» What to do
Could you write out, word for word, the rows starting with the line containing "Find the location of a particular element. The" and continuing through the line containing "center [835, 600]."?

» Rows excerpted from a collection
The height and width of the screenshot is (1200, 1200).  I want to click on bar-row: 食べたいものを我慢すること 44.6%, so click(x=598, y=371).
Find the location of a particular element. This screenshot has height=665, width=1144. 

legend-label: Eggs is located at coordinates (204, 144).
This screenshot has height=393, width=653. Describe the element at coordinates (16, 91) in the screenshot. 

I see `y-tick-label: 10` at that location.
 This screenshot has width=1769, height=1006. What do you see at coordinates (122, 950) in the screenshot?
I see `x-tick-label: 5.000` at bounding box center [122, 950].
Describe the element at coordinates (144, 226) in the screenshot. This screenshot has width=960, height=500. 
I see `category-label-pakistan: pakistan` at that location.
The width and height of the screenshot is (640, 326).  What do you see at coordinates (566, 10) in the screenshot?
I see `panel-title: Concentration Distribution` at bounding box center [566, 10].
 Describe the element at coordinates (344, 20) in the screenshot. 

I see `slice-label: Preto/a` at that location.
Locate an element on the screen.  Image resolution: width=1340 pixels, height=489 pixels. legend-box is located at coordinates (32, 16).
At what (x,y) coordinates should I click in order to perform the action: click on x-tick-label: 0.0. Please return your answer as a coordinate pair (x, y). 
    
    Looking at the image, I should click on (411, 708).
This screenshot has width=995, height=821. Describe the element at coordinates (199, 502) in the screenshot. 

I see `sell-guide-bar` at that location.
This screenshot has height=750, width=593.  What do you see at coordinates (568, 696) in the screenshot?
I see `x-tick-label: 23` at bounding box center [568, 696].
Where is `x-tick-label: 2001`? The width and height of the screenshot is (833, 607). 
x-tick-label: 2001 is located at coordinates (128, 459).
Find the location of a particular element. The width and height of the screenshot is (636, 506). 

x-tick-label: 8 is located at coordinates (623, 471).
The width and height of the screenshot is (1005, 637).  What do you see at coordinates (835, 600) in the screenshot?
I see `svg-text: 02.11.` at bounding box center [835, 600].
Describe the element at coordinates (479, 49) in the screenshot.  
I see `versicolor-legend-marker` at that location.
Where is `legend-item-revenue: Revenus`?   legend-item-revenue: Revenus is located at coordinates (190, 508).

» Exercise answer
Find the location of a particular element. The width and height of the screenshot is (636, 506). 

x-tick-label: 8 is located at coordinates (623, 471).
The width and height of the screenshot is (1005, 637).  What do you see at coordinates (835, 600) in the screenshot?
I see `svg-text: 02.11.` at bounding box center [835, 600].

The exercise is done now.